* BEGIN Data for this exercise *

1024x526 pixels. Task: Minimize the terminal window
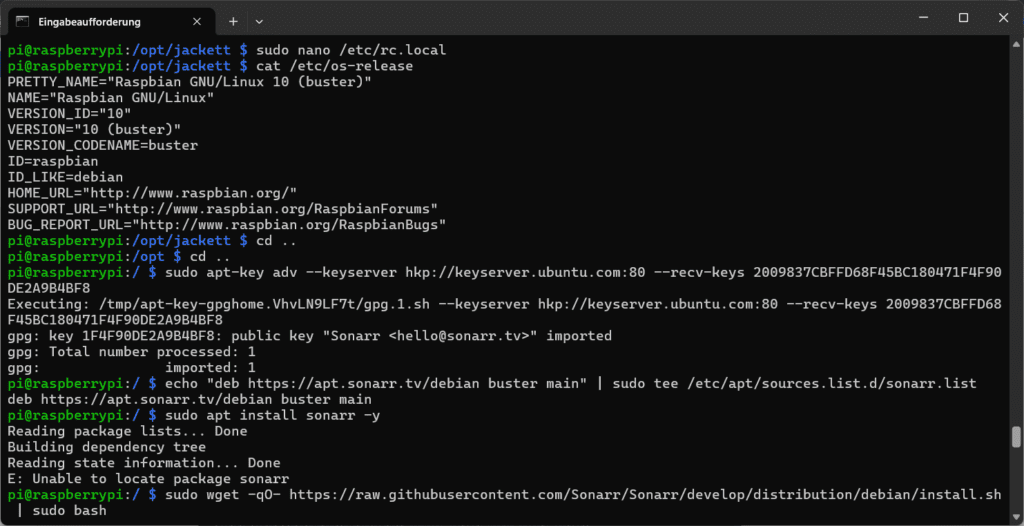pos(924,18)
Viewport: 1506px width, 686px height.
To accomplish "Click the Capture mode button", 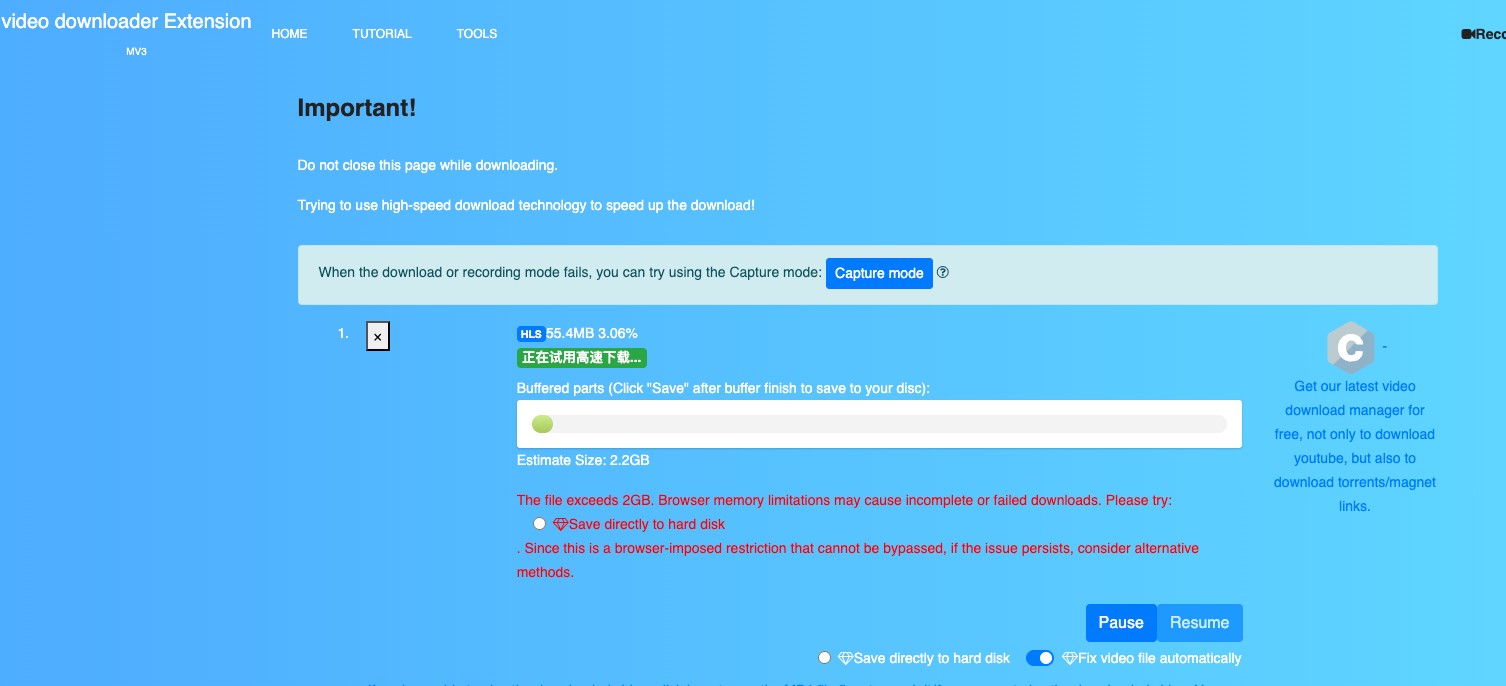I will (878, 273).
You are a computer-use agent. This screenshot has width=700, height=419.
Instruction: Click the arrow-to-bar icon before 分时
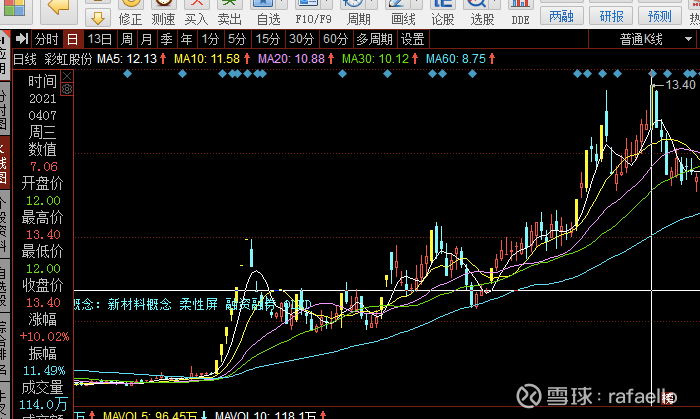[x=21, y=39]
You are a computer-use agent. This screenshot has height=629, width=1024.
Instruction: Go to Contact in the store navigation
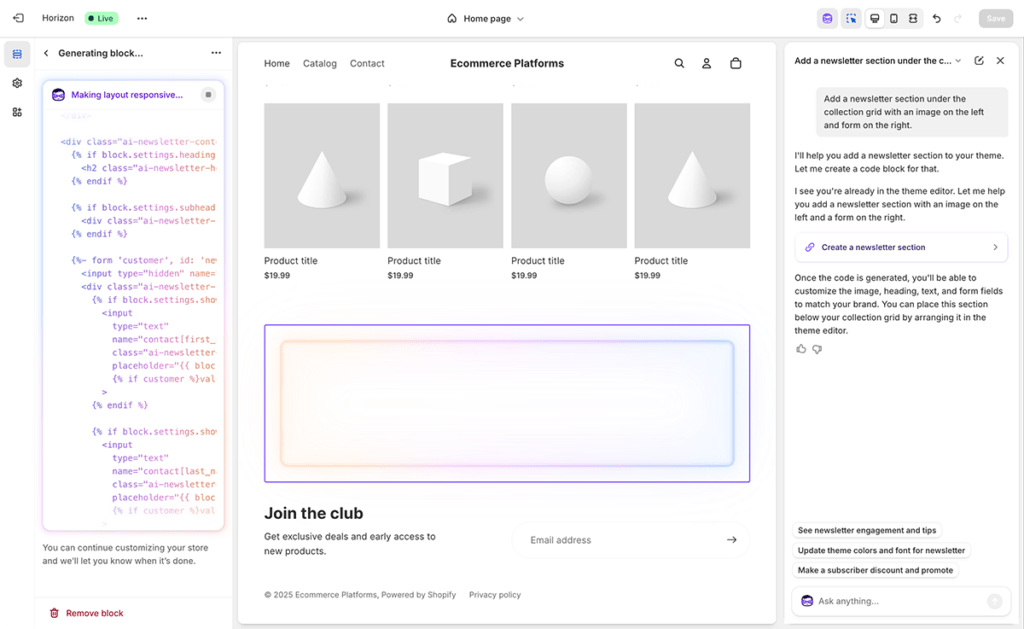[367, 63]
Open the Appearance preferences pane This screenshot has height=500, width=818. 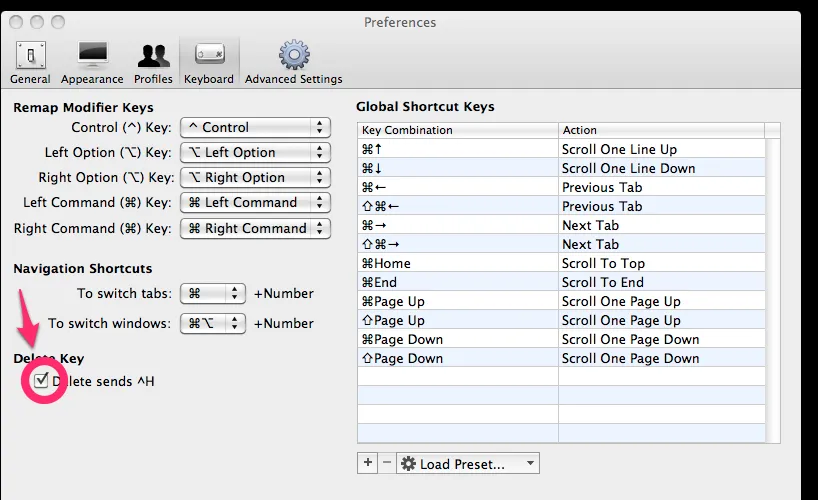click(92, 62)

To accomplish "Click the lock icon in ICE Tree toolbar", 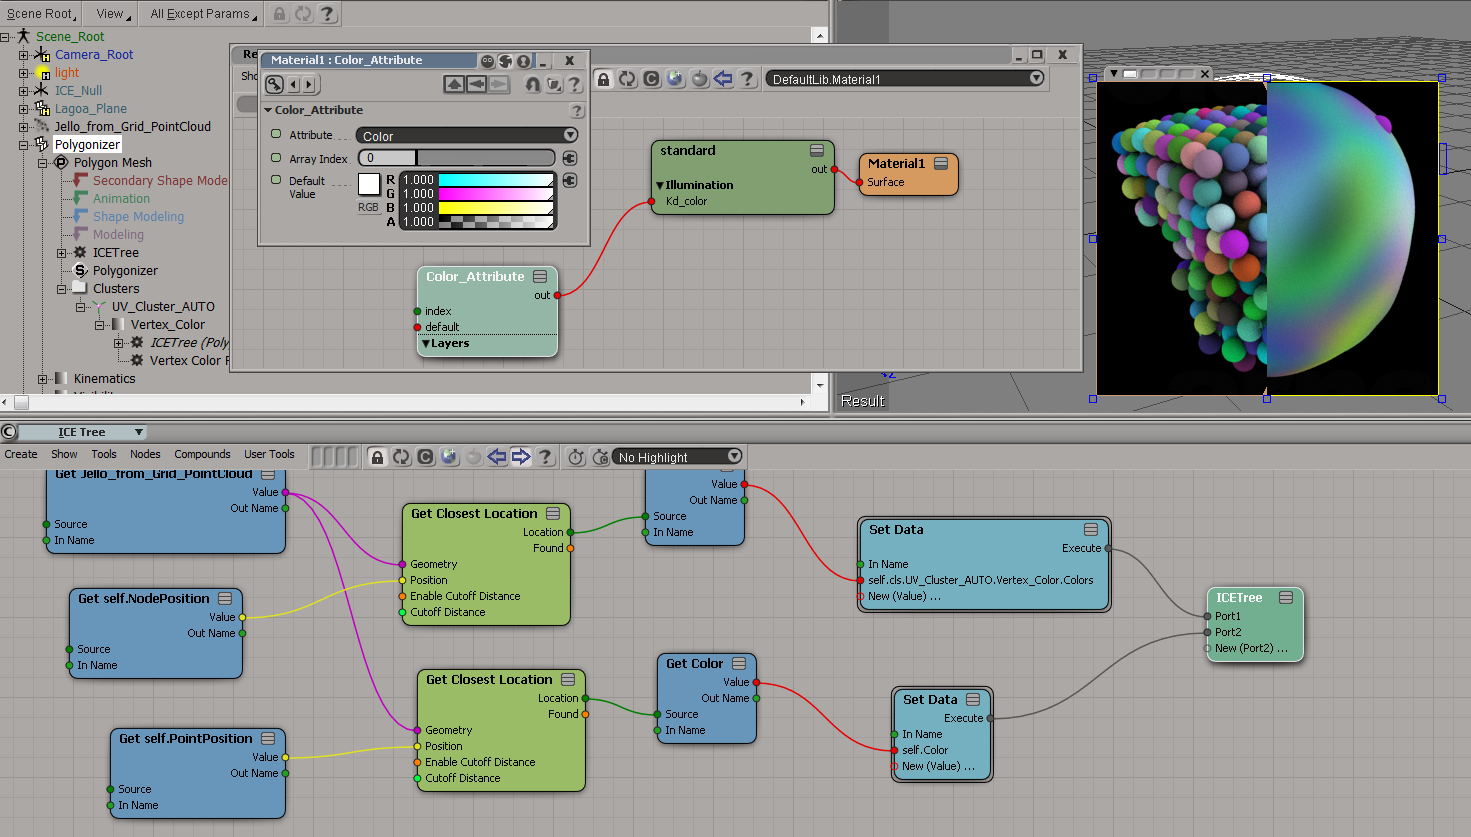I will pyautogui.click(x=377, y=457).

* END Data for this exercise *

Your task>
Report every line of the records above that contains the string "Instruction", treating uppercase and lowercase letters as distinct.

Exercise solution>
Instruction: Click the arrow-to-bar icon before 分时
Instruction: Go to Contact in the store navigation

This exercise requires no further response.